# Learning from Their Mistakes: Self-Calibrating Sensors

The Internet of Things (IoT) contains billions of sensors that provide information for a large number of measurands. Many of these sensors are embedded in complex systems and can be deployed in remote locations. Careful calibration of such sensors, which is essential for optimal results, is often difficult or even impossible to achieve in practice. Indeed, the need for precise calibration of sensing devices—ranging from tiny sensors to space telescopes—manifests itself as a major roadblock in many scientific and technological endeavors beyond the IoT. In this context, calibration is an effort to correct for specific uncertainties or aberrations in the measurement process.

Consider the calibration of antenna arrays to correct gain/phase offsets in received data, a common problem in *direction-of-arrival estimation* when engineers attempt to calculate the direction of propagating waves based on data received from the antennae (see Figure 1) [6, 7]. Another instance is *blind deconvolution*, the issue of recovering a signal from its noisy convolution with a poorly-known or unknown point spread function [3]. This problem occurs in diverse fields, such as astronomical imaging and audio processing. Other instances arise in wireless communication [4], cryo-electron microscopy [12], and X-ray crystallography [11].

**Figure 1.**Direction-of-arrival estimation.

**1a.**Multiple signals impinge on an array of antennae. The goal is to estimate all angles xi using the (noisy) data received at the array. Here we assume that the antenna gains are unknown.

**1b.**A typical example of how one of the methods can solve this self-calibration problem.
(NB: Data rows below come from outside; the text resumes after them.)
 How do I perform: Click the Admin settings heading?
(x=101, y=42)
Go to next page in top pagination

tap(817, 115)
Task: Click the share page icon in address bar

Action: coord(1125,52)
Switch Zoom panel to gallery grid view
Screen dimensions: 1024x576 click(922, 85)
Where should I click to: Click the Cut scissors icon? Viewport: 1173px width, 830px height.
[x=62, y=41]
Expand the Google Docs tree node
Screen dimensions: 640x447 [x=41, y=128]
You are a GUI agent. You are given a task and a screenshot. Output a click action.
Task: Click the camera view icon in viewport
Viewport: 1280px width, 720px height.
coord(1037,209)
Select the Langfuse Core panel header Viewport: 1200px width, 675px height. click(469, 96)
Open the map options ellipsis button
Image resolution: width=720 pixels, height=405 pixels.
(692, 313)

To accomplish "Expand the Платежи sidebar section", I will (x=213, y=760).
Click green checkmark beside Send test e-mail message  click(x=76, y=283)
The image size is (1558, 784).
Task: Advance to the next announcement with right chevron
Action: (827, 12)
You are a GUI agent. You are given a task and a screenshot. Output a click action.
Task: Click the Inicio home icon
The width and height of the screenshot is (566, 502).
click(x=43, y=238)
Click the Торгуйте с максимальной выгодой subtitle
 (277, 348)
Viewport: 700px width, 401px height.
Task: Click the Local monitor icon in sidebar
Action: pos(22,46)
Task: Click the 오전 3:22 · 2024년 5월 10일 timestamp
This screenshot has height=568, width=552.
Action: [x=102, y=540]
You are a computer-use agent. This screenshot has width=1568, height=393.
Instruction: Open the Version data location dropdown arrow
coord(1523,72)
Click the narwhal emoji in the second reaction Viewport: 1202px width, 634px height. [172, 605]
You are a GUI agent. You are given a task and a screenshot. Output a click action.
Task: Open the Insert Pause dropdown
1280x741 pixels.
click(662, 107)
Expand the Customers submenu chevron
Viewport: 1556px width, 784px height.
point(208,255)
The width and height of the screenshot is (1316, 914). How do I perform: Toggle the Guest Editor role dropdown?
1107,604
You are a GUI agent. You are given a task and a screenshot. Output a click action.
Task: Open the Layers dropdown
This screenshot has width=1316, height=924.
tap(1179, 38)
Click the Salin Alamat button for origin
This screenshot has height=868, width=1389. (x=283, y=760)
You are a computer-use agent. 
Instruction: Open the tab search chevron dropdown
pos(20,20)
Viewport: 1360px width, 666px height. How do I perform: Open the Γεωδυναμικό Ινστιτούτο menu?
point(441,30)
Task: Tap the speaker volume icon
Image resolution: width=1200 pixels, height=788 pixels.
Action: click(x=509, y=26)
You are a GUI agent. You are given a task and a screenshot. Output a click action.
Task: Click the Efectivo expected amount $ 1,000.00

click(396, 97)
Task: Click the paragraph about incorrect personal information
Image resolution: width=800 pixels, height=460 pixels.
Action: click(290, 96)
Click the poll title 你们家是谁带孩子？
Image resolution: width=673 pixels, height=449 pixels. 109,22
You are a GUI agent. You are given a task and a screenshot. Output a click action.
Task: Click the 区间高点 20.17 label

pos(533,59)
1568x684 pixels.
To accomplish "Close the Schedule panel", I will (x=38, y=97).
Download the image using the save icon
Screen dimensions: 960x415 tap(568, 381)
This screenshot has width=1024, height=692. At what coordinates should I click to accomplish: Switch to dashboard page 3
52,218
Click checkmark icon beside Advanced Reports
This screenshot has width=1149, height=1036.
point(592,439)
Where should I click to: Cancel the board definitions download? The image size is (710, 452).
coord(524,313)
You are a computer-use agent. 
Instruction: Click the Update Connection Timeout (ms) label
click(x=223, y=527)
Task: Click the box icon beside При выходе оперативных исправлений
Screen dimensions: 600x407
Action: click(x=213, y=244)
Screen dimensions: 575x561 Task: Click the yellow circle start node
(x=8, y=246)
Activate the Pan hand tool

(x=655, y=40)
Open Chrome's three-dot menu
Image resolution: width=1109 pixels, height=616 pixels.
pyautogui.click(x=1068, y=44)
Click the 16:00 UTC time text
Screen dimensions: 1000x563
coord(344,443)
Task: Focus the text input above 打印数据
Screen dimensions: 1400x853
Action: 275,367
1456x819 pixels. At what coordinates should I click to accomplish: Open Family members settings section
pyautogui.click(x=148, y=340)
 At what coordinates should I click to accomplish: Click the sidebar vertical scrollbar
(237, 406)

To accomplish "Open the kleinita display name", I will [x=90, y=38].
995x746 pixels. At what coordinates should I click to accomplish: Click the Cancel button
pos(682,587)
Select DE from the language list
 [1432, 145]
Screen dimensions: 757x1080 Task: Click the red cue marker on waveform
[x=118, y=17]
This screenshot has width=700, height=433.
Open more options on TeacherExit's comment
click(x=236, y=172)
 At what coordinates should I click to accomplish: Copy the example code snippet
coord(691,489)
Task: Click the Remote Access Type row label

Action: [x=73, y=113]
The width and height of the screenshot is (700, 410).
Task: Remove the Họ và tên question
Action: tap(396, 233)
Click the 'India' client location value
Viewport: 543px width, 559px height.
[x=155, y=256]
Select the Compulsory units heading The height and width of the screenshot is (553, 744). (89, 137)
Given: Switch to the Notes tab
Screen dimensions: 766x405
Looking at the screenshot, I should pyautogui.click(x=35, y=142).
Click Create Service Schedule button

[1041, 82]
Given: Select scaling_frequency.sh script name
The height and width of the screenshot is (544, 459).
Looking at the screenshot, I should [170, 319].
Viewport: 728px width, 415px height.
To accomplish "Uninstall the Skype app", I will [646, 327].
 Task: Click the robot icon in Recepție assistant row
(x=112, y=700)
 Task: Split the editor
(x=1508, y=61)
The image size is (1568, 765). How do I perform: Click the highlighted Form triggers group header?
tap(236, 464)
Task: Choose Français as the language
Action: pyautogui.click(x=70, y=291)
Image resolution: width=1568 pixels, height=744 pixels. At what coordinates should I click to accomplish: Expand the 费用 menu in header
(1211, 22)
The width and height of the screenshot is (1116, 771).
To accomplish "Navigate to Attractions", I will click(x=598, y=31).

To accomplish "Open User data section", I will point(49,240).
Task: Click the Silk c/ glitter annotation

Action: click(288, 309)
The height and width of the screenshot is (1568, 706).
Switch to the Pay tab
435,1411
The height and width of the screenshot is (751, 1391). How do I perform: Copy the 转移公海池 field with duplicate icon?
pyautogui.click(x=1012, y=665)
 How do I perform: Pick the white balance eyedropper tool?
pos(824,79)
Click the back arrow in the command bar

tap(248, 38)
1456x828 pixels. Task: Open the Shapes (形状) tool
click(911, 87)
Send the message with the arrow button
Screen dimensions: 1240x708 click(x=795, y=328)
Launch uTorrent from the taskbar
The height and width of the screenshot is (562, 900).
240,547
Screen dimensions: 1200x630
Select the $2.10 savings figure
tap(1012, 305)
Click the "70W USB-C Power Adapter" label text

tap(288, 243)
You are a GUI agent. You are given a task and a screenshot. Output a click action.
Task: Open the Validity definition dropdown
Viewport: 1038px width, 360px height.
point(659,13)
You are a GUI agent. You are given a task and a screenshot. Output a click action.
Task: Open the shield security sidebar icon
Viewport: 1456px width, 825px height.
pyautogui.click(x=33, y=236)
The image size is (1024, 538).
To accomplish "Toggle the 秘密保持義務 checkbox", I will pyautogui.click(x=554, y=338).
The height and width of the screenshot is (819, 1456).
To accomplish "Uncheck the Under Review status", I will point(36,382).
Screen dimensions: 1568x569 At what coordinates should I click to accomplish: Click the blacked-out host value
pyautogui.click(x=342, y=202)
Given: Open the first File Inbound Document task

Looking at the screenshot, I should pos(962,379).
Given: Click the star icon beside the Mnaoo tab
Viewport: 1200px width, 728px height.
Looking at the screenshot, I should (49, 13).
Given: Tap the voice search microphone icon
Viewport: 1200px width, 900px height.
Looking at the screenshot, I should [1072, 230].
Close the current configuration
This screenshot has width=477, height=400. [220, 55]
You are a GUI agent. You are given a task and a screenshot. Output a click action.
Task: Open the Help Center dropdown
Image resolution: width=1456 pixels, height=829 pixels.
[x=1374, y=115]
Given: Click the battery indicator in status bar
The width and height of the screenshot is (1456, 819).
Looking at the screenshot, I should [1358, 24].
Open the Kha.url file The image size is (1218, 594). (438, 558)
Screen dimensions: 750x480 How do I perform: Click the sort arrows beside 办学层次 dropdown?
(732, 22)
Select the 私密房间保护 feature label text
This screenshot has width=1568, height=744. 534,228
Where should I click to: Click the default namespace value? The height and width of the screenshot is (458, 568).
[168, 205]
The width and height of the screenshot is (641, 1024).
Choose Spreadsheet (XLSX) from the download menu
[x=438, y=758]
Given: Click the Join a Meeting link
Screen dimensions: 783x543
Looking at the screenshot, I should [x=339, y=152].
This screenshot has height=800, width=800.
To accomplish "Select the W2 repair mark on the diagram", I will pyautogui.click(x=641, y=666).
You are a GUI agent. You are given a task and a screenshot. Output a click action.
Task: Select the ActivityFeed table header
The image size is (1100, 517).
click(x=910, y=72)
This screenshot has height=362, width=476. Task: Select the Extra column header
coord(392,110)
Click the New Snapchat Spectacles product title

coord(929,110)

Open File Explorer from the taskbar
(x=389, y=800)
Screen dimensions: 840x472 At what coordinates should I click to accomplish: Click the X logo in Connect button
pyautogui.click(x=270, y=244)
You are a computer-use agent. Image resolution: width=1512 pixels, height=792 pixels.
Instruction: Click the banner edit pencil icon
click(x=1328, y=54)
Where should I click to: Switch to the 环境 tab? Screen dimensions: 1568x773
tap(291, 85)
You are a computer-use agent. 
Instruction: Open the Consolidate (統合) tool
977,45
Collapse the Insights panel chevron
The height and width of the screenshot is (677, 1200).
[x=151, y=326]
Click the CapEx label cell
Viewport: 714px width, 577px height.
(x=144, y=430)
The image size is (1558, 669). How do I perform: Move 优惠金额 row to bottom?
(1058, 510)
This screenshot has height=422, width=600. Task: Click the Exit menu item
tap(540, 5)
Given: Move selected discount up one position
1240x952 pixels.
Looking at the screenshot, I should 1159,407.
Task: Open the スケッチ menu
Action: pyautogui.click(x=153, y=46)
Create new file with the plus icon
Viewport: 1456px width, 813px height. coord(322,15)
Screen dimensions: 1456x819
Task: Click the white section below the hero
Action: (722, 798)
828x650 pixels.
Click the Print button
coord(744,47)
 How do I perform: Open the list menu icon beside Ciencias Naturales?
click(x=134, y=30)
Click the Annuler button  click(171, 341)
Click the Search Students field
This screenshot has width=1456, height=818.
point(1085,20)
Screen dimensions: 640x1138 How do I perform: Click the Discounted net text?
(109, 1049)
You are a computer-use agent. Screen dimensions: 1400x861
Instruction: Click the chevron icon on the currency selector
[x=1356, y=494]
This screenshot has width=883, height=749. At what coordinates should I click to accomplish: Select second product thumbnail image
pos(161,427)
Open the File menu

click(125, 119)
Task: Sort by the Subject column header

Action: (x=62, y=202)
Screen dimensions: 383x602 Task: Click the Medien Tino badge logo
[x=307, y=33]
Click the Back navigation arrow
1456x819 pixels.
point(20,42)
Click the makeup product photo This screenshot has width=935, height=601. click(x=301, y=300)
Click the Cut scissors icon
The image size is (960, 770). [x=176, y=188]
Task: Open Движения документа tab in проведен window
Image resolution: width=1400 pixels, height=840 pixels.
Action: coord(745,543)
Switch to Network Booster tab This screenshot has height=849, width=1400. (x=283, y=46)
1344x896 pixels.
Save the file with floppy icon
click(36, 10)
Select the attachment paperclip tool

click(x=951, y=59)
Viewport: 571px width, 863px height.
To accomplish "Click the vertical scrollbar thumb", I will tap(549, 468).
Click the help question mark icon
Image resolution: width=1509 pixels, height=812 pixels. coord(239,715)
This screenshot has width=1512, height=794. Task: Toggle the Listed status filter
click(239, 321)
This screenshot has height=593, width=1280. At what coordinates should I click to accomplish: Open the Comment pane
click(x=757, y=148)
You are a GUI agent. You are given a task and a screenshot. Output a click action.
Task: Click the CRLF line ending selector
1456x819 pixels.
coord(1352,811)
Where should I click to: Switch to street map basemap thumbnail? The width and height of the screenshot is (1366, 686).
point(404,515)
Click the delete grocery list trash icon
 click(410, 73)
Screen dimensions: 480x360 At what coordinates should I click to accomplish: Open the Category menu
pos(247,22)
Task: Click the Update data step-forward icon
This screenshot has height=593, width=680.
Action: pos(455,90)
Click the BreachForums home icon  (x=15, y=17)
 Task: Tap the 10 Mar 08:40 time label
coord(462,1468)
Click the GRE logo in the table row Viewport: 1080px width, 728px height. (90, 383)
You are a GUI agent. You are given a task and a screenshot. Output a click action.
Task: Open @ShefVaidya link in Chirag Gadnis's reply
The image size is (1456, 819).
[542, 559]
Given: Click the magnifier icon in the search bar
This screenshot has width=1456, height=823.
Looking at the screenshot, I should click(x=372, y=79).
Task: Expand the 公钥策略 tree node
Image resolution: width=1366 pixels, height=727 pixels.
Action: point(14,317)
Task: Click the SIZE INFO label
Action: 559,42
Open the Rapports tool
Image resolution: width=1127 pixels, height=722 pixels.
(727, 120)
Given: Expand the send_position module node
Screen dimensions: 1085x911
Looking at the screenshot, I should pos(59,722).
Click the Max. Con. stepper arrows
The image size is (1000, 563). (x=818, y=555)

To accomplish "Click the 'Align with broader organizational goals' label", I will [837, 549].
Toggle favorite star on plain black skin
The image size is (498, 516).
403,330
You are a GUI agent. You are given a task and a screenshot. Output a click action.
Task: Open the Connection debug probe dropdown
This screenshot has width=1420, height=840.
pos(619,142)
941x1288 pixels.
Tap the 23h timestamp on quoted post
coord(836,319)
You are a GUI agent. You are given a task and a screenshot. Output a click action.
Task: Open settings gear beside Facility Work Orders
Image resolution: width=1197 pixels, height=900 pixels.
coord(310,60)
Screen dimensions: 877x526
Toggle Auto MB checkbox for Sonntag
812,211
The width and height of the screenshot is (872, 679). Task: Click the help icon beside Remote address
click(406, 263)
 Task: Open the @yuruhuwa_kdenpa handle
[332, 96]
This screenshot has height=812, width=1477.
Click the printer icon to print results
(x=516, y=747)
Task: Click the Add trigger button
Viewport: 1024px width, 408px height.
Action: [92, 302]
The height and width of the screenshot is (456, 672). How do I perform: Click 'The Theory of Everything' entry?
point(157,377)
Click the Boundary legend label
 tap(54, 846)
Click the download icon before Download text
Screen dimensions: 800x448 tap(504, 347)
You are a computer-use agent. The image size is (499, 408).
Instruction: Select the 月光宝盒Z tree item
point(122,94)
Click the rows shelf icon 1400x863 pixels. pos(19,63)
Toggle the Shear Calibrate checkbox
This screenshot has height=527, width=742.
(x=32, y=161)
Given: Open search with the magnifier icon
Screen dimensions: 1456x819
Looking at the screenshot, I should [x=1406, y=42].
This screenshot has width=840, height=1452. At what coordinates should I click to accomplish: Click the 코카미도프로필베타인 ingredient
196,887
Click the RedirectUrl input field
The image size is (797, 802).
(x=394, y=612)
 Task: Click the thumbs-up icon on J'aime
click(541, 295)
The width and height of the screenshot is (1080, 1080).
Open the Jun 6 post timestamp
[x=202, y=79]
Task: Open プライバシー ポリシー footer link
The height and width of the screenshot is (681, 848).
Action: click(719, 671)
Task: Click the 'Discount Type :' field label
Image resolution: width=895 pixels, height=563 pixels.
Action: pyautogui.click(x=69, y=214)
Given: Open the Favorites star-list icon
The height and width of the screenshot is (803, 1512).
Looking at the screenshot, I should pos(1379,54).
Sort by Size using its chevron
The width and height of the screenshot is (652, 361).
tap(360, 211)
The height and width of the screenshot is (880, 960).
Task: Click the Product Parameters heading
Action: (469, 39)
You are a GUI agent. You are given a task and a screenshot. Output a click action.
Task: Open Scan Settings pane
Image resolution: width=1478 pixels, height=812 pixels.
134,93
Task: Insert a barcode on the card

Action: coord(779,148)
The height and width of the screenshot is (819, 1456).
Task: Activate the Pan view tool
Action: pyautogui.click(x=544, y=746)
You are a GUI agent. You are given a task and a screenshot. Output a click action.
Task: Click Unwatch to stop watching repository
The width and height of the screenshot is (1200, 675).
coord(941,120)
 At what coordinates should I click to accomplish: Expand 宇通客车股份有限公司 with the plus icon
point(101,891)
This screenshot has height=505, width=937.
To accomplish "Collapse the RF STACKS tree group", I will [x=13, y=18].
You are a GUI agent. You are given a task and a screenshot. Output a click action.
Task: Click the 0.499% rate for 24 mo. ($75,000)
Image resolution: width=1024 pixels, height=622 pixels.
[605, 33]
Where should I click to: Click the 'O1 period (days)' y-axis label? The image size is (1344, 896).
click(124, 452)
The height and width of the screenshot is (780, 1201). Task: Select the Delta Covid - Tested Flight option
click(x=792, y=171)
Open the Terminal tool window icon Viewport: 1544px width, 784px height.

Figure 1a courtesy of authors and 1b courtesy of [6, 9].

It is therefore highly desirable to equip sensors and systems with the capability for *self-calibration* using information collected by the system to simultaneously estimate the calibration parameters and perform the system’s intended function (image reconstruction, signal estimation, target detection, etc.) [7, 9]. With some poetic license, we might say that sensors learn from their mistakes; instead of physically recalibrating themselves (usually an impractical or impossible task), they conduct a form of *virtual self-calibration* by correcting errors in the sensing process via carefully-constructed algorithms.

We can express many self-calibration problems in the following mathematical form:

\[y = A(\theta,x) + w, \tag1 \]

where \(y\) represents the measurements, \(A(\theta\),\(\cdot)\) is the sensing operator dependent on some unknown or imprecisely known parameters, \(\theta\), \(x\) is the information we wish to recover, and \(w\) denotes additive noise. \(A\) may depend linearly or nonlinearly on \(\theta\), while the properties of sensing uncertainty \(\theta\) depend largely on the application.

The generality of (1) renders it incapable of developing a rigorous and efficient framework for its solution. So we focus instead on some important special cases. A seemingly simple yet surprisingly useful case is the model

\[y = D(\theta) A x + w, \tag2 \]

where the matrix \(A\) and vector \(y\) are known but the diagonal matrix \(D(\theta)\) and vector \(x\) are not. As before, \(w\) is additive noise and thus unknown as well, though we may have statistical information about it. We can also interpret the goal of finding \(x\) as solving a linear system where an *unknown* gain \(D_i(\theta)\) rescales the \(i\)th row of the system matrix \(A.\)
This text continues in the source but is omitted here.